▶ [DATA EXTRACTS]
• • • • • • •

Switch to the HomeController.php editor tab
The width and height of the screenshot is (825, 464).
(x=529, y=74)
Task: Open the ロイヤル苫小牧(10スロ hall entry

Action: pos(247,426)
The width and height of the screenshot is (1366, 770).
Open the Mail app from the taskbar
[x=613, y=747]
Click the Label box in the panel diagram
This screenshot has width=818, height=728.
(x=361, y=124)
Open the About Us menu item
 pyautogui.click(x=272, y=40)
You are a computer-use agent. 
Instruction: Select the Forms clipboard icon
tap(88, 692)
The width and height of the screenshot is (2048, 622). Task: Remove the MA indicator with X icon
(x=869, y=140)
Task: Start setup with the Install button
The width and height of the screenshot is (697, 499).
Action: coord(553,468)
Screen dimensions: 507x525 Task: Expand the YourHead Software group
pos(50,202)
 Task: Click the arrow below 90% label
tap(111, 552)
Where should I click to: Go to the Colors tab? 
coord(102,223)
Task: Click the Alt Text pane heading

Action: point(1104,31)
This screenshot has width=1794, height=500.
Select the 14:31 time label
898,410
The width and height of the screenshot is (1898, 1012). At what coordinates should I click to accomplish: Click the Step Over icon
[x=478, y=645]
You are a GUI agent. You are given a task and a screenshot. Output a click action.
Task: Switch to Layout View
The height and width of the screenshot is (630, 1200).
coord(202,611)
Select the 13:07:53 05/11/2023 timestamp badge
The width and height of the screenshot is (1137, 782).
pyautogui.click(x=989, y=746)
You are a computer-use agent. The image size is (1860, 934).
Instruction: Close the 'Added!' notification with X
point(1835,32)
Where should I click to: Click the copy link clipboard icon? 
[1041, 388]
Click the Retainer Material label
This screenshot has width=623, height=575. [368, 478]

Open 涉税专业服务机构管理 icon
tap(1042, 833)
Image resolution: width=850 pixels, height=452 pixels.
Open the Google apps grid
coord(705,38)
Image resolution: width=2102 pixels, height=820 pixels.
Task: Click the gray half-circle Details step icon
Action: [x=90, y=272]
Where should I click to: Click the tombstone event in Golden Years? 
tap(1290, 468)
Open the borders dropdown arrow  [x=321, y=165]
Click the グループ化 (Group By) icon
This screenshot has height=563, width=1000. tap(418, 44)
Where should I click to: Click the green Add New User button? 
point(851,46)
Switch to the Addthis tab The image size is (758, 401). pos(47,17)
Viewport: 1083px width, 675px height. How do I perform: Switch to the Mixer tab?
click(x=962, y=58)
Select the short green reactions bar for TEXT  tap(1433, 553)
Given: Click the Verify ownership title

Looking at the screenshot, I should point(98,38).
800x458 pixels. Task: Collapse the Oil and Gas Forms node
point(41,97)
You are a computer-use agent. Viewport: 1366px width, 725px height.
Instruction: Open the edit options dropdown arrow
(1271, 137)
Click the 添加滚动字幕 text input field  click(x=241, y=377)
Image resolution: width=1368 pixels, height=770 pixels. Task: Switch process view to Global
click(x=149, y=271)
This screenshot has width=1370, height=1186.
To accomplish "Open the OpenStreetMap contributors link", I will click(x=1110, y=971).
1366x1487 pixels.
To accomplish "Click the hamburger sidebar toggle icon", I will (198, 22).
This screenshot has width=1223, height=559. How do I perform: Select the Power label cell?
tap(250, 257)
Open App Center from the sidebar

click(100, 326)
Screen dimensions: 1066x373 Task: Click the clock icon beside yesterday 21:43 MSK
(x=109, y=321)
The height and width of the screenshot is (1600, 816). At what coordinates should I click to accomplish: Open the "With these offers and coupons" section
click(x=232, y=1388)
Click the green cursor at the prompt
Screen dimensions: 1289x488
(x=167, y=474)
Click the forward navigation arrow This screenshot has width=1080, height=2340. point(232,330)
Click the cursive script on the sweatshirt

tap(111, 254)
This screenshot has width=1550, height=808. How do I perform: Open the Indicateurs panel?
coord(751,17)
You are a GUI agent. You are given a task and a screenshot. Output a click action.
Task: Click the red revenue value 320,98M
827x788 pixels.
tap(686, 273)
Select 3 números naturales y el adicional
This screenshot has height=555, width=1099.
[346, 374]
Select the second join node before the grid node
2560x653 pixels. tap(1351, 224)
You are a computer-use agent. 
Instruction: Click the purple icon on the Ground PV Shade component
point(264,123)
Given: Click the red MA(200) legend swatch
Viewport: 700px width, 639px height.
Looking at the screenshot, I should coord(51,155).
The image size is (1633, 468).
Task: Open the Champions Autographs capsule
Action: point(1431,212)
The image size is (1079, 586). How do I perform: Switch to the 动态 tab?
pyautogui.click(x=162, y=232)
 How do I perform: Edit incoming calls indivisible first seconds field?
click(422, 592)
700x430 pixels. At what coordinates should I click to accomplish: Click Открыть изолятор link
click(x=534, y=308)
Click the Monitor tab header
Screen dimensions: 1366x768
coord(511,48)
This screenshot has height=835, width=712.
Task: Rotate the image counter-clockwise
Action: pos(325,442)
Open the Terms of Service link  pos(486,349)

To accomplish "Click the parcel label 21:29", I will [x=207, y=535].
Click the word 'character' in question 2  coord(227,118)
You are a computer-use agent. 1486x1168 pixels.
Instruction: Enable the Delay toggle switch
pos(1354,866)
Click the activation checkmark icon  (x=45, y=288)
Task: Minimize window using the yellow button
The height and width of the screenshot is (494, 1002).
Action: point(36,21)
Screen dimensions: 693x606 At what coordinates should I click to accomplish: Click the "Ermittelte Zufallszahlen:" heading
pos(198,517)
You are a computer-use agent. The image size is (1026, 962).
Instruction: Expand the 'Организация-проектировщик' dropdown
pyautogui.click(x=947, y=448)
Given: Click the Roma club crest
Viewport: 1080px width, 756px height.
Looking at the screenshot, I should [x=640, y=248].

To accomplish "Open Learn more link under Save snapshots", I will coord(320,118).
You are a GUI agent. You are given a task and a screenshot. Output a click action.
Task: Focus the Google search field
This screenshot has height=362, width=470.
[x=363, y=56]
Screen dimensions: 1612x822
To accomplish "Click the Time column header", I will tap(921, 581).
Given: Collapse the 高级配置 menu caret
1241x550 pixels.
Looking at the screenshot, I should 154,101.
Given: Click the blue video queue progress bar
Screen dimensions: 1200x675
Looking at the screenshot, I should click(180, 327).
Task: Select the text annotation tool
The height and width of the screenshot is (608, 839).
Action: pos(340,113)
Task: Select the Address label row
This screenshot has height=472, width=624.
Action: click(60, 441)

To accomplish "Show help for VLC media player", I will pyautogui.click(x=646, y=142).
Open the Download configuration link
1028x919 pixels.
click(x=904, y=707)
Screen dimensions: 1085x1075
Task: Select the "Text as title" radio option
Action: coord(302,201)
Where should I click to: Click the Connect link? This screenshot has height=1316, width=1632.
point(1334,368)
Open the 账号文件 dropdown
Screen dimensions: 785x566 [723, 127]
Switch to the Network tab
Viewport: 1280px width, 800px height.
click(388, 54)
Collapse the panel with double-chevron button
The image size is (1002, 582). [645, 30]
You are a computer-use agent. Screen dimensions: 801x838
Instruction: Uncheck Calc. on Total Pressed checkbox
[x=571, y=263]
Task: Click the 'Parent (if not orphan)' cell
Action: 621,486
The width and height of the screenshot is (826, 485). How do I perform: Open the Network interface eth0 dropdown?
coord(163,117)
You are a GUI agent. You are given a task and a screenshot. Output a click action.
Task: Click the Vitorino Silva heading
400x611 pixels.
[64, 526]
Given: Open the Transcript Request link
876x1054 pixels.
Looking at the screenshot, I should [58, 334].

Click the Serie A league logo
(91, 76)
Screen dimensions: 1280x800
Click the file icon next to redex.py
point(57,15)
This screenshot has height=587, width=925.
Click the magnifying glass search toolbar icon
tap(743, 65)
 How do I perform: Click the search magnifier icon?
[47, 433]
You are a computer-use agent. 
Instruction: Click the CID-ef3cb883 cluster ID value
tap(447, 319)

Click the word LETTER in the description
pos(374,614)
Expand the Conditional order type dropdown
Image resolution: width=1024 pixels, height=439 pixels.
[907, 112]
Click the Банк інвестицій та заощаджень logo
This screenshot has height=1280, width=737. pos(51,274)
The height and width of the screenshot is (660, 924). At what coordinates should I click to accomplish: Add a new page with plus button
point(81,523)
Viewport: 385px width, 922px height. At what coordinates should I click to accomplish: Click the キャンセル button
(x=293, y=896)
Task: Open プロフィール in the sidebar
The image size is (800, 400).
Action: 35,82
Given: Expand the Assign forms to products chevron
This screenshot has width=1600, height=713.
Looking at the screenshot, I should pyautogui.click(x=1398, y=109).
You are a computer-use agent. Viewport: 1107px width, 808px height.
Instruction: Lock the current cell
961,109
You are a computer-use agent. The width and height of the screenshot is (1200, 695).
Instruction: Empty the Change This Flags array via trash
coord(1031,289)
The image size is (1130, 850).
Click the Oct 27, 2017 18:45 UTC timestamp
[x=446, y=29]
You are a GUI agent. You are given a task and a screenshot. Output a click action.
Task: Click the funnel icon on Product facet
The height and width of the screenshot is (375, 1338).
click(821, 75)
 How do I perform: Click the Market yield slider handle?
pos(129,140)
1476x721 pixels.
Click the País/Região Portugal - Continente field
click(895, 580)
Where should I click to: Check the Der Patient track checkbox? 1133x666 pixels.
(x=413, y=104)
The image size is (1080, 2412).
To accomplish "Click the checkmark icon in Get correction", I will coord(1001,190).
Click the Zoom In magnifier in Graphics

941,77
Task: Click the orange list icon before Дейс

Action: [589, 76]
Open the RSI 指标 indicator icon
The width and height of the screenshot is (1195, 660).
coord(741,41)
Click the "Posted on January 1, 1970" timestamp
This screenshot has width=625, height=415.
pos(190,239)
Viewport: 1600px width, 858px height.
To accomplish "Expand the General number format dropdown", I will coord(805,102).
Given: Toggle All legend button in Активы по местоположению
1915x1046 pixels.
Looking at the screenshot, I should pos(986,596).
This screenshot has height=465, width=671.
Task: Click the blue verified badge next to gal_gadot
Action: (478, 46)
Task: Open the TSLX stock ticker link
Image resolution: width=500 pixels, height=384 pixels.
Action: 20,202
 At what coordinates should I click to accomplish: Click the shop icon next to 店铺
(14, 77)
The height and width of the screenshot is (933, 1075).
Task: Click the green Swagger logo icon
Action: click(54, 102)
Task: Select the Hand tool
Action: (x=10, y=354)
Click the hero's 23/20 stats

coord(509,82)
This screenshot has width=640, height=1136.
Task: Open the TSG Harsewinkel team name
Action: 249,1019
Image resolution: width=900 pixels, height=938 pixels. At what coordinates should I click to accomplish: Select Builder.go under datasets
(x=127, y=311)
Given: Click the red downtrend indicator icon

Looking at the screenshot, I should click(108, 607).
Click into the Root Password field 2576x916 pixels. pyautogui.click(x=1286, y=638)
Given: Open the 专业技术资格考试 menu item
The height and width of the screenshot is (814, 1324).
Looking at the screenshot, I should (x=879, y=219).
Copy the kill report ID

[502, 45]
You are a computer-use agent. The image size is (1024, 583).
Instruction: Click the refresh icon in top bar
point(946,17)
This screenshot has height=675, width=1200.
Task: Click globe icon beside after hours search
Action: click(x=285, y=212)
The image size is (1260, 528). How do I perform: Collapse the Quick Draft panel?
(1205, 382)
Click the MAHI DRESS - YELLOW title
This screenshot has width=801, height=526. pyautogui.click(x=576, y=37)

• • • • • • •

Within the entries above, find each line where "computer" appears; copy every one.

▶ [ANSWER SECTION]
You are a computer-use agent. 
You are a computer-use agent. The image size is (1860, 934).
You are a computer-use agent. Viewport: 1366px width, 725px height.
You are a computer-use agent. 
You are a computer-use agent. 1486x1168 pixels.
You are a computer-use agent. The image size is (1026, 962).
You are a computer-use agent. Screen dimensions: 801x838
You are a computer-use agent. 
You are a computer-use agent. Viewport: 1107px width, 808px height.
You are a computer-use agent. The width and height of the screenshot is (1200, 695).
You are a computer-use agent. The image size is (1024, 583).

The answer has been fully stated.